Records from a collection
☆ ☆ ☆ ☆

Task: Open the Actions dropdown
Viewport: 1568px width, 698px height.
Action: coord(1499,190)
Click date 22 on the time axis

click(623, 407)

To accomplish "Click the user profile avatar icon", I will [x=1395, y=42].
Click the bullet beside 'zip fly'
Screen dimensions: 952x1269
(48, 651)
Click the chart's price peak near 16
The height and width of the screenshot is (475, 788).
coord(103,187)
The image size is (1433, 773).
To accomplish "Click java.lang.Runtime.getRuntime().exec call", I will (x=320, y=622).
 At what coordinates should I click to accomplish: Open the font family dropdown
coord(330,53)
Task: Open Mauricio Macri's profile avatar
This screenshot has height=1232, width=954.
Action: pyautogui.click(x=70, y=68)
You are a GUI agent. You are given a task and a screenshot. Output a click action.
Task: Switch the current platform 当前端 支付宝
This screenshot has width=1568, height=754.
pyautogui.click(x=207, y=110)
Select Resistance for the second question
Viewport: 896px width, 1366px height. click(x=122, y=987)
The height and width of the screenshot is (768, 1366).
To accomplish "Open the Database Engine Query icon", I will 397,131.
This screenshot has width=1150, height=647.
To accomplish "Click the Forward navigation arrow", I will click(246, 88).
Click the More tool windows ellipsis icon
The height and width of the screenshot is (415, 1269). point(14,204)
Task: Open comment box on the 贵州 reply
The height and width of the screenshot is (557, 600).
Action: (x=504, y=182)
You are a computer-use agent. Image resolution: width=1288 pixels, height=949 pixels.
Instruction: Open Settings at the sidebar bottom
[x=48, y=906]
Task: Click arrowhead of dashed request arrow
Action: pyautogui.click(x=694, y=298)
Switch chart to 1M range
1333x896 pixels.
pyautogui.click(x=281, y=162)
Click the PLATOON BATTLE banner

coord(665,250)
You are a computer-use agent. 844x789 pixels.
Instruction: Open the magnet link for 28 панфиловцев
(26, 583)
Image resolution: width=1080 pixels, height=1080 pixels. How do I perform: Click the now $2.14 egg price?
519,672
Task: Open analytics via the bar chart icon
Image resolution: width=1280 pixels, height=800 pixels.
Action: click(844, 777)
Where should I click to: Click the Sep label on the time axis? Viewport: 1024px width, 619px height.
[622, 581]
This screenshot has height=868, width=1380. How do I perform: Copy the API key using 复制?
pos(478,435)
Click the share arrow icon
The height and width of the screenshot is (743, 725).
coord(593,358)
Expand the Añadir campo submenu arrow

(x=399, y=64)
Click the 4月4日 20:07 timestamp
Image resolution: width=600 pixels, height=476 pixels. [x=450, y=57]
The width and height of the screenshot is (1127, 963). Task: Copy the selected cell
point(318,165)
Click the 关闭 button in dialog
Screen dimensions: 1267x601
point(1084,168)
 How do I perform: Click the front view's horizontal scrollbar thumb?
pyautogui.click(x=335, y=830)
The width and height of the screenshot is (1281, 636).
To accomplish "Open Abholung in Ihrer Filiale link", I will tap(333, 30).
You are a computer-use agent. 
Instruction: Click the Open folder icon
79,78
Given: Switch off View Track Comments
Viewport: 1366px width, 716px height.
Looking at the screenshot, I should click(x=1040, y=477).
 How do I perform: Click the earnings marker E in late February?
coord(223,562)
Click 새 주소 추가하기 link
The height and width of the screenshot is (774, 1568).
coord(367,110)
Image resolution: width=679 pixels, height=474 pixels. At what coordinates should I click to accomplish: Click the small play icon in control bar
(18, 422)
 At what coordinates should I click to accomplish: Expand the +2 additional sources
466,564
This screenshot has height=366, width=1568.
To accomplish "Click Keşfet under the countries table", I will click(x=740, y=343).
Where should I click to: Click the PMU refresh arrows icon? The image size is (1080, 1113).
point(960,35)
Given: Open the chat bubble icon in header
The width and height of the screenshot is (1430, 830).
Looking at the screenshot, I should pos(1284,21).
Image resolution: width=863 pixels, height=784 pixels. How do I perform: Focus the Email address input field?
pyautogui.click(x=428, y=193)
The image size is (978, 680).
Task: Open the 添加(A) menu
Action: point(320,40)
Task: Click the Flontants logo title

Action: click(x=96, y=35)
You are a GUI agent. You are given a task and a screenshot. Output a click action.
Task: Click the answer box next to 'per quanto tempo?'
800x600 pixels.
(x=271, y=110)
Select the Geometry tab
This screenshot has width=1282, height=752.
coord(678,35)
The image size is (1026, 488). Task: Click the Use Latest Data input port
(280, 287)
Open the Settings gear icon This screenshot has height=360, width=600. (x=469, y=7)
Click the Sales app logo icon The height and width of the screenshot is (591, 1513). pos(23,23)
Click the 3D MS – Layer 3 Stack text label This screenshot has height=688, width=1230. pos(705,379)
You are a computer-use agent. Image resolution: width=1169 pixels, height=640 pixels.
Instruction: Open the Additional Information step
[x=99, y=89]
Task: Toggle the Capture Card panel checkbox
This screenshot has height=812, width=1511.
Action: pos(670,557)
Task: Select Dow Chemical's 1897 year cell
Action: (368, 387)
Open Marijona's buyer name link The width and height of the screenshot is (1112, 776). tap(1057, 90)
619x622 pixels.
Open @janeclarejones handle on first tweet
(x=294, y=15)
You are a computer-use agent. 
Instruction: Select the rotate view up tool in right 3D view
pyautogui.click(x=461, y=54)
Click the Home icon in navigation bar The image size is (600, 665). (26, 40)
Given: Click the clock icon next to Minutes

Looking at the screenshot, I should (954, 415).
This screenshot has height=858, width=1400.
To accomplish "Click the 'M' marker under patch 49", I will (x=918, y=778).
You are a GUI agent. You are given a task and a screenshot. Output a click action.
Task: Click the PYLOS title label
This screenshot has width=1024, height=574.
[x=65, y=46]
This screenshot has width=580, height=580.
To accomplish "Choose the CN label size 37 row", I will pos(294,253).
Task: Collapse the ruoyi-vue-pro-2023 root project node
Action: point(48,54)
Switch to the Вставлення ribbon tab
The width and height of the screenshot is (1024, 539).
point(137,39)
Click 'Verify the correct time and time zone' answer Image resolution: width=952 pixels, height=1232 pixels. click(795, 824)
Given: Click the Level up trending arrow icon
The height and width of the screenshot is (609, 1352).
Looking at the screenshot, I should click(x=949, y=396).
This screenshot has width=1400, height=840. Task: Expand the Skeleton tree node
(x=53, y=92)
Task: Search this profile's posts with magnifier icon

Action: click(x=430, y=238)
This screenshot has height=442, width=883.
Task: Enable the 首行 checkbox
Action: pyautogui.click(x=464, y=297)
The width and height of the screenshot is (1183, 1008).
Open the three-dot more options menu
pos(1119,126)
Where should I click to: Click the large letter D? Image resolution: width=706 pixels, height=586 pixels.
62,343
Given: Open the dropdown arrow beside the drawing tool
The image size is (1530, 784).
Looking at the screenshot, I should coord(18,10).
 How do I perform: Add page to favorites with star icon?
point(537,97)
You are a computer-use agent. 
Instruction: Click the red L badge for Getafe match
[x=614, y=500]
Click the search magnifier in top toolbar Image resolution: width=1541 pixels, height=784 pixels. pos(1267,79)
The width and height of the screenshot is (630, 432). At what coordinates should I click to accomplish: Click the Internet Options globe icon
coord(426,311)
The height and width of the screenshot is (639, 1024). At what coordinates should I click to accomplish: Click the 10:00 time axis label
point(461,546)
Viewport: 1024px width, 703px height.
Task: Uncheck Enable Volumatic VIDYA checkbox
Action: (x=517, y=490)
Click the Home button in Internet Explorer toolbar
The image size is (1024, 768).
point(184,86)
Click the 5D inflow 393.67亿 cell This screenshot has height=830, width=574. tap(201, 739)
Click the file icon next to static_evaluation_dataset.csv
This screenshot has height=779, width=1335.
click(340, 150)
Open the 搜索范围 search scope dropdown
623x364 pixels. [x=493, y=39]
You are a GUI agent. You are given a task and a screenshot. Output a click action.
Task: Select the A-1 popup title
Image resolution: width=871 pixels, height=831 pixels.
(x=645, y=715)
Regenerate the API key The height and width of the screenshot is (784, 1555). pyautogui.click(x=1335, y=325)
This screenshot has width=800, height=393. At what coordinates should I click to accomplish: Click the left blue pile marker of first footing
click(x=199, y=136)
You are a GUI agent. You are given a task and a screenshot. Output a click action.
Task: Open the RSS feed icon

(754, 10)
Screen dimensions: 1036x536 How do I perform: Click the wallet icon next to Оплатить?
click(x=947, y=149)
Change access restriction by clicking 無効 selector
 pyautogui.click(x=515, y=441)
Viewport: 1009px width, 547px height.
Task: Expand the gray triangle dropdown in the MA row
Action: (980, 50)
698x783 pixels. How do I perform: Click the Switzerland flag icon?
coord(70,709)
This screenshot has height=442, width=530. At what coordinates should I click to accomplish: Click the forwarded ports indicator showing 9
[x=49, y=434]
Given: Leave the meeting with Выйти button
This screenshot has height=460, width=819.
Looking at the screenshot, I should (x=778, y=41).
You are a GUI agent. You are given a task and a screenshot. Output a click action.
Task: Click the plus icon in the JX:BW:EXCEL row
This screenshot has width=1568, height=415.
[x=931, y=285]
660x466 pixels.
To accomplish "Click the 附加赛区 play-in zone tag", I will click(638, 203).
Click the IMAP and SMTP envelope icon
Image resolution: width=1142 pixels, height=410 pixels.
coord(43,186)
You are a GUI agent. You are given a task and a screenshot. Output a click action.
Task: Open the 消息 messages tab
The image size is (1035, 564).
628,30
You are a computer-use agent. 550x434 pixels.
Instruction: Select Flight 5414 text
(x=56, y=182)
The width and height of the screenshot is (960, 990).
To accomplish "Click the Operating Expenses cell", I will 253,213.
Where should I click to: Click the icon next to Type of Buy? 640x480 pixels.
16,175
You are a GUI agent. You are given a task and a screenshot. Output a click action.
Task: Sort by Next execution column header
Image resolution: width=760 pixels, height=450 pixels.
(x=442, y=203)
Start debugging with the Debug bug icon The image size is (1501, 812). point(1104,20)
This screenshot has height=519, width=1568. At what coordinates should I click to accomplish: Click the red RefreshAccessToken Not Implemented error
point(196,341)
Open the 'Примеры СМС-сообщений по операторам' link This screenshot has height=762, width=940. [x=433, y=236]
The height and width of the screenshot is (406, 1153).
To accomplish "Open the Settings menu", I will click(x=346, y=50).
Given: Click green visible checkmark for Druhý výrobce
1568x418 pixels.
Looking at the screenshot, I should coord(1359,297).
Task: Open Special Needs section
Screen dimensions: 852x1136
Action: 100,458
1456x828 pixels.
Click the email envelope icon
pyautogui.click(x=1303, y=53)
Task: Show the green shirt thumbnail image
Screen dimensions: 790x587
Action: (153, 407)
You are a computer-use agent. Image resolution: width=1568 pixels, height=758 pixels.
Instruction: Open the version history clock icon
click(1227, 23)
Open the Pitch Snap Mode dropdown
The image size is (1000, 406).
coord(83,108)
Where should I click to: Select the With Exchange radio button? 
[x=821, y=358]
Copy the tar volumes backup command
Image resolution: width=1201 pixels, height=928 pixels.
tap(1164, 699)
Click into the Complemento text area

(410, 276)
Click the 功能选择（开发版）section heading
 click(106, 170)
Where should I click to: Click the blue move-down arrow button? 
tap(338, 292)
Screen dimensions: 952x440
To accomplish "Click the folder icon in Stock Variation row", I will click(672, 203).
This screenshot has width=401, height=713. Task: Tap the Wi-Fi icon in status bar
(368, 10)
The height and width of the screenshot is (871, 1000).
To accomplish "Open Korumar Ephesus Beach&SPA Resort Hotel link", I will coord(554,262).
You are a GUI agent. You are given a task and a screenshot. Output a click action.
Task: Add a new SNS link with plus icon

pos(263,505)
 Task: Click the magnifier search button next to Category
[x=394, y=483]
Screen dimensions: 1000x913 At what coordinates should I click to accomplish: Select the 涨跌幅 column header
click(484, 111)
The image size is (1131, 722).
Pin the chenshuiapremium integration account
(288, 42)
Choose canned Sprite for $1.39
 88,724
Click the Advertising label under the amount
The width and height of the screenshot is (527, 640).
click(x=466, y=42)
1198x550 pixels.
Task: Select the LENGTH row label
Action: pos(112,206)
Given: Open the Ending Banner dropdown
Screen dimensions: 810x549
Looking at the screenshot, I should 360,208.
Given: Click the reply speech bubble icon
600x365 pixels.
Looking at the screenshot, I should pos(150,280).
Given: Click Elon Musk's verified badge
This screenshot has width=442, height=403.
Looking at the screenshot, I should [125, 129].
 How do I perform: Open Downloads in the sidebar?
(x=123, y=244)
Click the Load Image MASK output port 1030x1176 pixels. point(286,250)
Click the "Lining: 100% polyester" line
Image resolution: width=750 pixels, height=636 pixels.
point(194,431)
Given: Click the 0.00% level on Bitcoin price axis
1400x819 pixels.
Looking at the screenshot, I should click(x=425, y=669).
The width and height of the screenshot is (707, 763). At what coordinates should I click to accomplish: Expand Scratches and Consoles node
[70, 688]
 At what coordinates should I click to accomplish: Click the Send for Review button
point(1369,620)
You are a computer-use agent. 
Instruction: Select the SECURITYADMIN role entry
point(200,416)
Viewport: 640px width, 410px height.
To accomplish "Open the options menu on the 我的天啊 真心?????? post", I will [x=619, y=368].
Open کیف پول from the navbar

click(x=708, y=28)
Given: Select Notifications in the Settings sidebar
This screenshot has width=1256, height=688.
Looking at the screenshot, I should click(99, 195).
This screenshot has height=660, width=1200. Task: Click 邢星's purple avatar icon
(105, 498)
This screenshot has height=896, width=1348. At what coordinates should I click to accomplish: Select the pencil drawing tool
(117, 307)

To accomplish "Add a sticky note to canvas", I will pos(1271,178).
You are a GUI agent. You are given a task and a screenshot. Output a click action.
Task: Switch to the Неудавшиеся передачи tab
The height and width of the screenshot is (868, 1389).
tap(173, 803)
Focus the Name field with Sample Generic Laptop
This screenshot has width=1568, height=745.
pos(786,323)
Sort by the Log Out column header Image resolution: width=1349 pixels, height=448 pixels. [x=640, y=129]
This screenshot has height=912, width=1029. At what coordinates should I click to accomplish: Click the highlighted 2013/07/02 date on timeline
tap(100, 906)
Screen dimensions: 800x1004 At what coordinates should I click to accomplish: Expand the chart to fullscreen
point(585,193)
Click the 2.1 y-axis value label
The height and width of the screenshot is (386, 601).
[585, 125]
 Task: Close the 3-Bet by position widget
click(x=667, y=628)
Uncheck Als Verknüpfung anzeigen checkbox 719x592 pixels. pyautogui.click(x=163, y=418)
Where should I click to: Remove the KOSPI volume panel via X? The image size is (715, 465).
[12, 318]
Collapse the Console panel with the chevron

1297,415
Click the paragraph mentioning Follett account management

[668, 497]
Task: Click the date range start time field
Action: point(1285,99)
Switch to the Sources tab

☆ ☆ ☆ ☆

▶ **About this exercise**: Every line above from the line with "Task: Click the plus" to the line with "Task: Open the 消息 messages tab", inclusive, must be returned exactly; no other line belongs in the reply.

▶ **Exercise response**:
Task: Click the plus icon in the JX:BW:EXCEL row
This screenshot has width=1568, height=415.
[x=931, y=285]
660x466 pixels.
To accomplish "Click the 附加赛区 play-in zone tag", I will click(638, 203).
Click the IMAP and SMTP envelope icon
Image resolution: width=1142 pixels, height=410 pixels.
coord(43,186)
You are a GUI agent. You are given a task and a screenshot. Output a click action.
Task: Open the 消息 messages tab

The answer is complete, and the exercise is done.